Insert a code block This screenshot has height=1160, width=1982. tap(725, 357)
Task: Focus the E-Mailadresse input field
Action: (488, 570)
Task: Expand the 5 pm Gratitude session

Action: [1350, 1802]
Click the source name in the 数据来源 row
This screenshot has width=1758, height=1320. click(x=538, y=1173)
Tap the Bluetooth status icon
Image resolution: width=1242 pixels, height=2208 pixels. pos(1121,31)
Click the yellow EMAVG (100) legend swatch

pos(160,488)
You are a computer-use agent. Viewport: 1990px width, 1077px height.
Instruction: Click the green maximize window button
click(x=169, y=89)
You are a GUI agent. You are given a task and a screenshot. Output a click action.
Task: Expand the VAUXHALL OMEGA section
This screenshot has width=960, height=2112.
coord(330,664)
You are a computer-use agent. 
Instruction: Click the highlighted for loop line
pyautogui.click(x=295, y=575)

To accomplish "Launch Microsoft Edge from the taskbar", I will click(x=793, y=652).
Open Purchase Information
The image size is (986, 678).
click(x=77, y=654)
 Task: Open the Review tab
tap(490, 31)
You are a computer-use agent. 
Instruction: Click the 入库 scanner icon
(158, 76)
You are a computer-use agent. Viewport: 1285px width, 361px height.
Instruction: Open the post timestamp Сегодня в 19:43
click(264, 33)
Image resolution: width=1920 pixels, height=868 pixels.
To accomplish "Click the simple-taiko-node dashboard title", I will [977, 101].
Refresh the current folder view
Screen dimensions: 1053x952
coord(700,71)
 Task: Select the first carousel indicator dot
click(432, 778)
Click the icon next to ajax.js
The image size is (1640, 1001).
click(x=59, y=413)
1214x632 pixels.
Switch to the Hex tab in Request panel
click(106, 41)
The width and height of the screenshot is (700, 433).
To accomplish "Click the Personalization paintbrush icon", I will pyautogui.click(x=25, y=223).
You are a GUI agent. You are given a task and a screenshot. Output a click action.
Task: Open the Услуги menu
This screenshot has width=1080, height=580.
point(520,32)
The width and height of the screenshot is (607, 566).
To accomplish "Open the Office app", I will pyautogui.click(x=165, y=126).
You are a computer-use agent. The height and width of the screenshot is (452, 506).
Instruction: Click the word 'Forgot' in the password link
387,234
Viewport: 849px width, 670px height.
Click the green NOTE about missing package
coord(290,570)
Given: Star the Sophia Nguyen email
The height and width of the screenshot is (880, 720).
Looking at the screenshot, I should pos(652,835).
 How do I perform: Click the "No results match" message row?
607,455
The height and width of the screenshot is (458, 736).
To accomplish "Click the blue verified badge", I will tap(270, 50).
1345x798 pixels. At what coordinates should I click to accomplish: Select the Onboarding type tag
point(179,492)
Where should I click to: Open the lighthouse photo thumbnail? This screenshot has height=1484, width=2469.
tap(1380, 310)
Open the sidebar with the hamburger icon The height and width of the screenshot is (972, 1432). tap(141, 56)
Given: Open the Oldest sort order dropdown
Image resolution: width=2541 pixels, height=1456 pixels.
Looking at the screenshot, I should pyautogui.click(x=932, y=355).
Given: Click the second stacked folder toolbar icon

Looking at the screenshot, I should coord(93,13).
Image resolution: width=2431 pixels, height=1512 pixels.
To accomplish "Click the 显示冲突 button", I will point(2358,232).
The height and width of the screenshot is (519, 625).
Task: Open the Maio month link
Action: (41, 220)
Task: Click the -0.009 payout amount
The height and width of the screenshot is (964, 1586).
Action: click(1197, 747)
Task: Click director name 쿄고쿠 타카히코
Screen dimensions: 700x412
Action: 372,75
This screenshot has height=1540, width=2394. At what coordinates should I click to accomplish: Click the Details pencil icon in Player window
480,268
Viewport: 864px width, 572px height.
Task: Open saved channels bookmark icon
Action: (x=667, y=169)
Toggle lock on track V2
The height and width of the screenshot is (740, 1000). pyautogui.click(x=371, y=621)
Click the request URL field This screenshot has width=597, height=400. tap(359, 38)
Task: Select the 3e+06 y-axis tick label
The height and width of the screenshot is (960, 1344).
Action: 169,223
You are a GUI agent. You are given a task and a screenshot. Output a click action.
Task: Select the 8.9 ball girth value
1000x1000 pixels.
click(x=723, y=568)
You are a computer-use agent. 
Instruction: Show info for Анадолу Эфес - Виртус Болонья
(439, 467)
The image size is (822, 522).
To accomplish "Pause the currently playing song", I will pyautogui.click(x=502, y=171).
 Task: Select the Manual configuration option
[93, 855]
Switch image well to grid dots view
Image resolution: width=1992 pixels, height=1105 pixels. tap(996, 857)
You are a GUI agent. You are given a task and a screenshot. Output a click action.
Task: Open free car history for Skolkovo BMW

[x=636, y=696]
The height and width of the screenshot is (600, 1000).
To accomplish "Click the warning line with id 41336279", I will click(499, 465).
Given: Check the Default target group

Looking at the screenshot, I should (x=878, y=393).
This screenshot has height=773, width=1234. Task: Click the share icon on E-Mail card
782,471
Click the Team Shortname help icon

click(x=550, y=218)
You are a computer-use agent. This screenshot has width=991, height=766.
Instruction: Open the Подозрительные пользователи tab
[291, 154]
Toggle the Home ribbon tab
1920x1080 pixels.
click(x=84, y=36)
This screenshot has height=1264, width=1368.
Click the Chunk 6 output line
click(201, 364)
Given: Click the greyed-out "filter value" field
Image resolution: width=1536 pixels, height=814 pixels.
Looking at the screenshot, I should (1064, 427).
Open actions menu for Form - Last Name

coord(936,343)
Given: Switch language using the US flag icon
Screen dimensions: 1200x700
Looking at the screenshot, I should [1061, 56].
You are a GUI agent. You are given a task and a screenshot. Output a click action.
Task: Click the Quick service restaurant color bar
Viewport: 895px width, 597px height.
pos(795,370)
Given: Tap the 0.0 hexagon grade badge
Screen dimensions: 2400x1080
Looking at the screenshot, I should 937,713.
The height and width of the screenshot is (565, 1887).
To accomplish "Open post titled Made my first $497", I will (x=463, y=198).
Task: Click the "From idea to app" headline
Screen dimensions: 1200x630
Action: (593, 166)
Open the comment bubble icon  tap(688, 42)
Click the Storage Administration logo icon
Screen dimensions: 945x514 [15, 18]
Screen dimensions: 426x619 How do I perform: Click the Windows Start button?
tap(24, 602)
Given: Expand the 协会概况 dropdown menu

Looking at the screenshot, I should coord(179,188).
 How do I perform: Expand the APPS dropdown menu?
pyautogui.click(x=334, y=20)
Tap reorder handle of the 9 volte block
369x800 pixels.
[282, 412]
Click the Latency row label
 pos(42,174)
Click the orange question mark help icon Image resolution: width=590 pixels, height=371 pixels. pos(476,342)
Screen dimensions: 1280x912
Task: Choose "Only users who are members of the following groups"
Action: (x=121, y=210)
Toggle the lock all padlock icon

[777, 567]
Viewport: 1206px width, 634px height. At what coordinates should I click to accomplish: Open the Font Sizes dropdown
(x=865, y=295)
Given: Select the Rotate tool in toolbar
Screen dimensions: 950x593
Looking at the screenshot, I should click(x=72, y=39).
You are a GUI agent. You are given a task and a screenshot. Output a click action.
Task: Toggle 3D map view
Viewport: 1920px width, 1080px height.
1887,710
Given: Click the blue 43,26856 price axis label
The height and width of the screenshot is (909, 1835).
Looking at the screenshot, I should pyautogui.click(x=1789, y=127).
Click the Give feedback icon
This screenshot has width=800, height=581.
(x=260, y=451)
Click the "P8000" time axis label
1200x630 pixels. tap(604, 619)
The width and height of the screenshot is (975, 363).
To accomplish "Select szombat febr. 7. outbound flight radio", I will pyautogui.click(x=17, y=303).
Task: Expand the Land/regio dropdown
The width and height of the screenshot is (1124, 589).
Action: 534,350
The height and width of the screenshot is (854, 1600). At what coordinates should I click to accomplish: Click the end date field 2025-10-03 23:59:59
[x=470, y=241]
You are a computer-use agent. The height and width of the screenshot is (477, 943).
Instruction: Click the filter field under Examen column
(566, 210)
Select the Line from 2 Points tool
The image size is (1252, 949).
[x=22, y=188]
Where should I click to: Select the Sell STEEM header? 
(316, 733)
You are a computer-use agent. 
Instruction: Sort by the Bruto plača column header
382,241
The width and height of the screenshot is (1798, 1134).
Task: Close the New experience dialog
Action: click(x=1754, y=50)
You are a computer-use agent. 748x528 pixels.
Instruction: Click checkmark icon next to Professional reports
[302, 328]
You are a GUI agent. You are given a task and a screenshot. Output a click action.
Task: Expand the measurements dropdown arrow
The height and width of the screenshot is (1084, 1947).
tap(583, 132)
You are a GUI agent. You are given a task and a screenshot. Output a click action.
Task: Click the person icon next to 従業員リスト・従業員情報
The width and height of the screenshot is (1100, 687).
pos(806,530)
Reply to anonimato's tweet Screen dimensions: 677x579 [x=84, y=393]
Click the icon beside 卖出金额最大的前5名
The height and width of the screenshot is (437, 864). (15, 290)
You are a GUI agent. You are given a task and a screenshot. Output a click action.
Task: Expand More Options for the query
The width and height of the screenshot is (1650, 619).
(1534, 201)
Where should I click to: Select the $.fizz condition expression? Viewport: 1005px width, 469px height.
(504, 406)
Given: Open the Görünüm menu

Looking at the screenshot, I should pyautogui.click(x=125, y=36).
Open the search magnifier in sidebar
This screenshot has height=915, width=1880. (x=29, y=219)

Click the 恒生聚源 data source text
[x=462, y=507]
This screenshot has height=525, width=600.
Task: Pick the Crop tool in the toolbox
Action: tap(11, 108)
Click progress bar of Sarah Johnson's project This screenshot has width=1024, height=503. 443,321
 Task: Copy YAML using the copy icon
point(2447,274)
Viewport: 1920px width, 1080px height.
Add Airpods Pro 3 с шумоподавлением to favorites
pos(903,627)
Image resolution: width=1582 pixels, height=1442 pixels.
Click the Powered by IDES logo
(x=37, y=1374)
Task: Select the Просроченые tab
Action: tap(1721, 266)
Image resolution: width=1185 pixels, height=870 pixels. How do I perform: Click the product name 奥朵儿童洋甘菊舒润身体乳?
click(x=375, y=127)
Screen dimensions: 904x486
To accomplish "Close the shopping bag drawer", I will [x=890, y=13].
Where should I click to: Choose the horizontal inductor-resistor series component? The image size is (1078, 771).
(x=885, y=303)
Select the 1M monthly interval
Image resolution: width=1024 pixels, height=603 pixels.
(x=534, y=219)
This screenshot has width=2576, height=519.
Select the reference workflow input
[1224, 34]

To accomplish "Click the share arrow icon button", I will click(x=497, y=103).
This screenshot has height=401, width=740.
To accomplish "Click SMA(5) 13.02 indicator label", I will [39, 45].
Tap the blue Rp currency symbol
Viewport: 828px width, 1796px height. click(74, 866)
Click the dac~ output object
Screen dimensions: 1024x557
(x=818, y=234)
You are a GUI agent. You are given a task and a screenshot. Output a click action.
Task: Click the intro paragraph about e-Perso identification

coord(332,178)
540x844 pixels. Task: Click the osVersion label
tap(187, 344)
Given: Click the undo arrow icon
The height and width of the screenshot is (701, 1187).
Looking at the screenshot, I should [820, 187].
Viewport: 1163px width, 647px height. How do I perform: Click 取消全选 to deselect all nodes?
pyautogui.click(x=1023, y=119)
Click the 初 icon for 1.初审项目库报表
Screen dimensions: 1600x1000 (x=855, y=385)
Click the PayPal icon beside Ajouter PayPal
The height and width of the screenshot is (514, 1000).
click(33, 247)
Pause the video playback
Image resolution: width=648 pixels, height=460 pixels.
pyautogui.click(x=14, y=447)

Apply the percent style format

-----

*EXERCISE TASK:*
Please rewrite the entries from the first one through the line containing "click(264, 33)", inclusive, substituting "desktop agent" for every "computer-use agent" and leaving everything else unchanged.

*PROBLEM SOLUTION:*
Insert a code block This screenshot has height=1160, width=1982. tap(725, 357)
Task: Focus the E-Mailadresse input field
Action: (488, 570)
Task: Expand the 5 pm Gratitude session

Action: [1350, 1802]
Click the source name in the 数据来源 row
This screenshot has width=1758, height=1320. click(x=538, y=1173)
Tap the Bluetooth status icon
Image resolution: width=1242 pixels, height=2208 pixels. pos(1121,31)
Click the yellow EMAVG (100) legend swatch

pos(160,488)
You are a desktop agent. Viewport: 1990px width, 1077px height.
Instruction: Click the green maximize window button
click(x=169, y=89)
You are a GUI agent. You are given a task and a screenshot. Output a click action.
Task: Expand the VAUXHALL OMEGA section
This screenshot has width=960, height=2112.
coord(330,664)
You are a desktop agent. 
Instruction: Click the highlighted for loop line
pyautogui.click(x=295, y=575)

To accomplish "Launch Microsoft Edge from the taskbar", I will click(x=793, y=652).
Open Purchase Information
The image size is (986, 678).
click(x=77, y=654)
 Task: Open the Review tab
tap(490, 31)
You are a desktop agent. 
Instruction: Click the 入库 scanner icon
(158, 76)
You are a desktop agent. Viewport: 1285px width, 361px height.
Instruction: Open the post timestamp Сегодня в 19:43
click(264, 33)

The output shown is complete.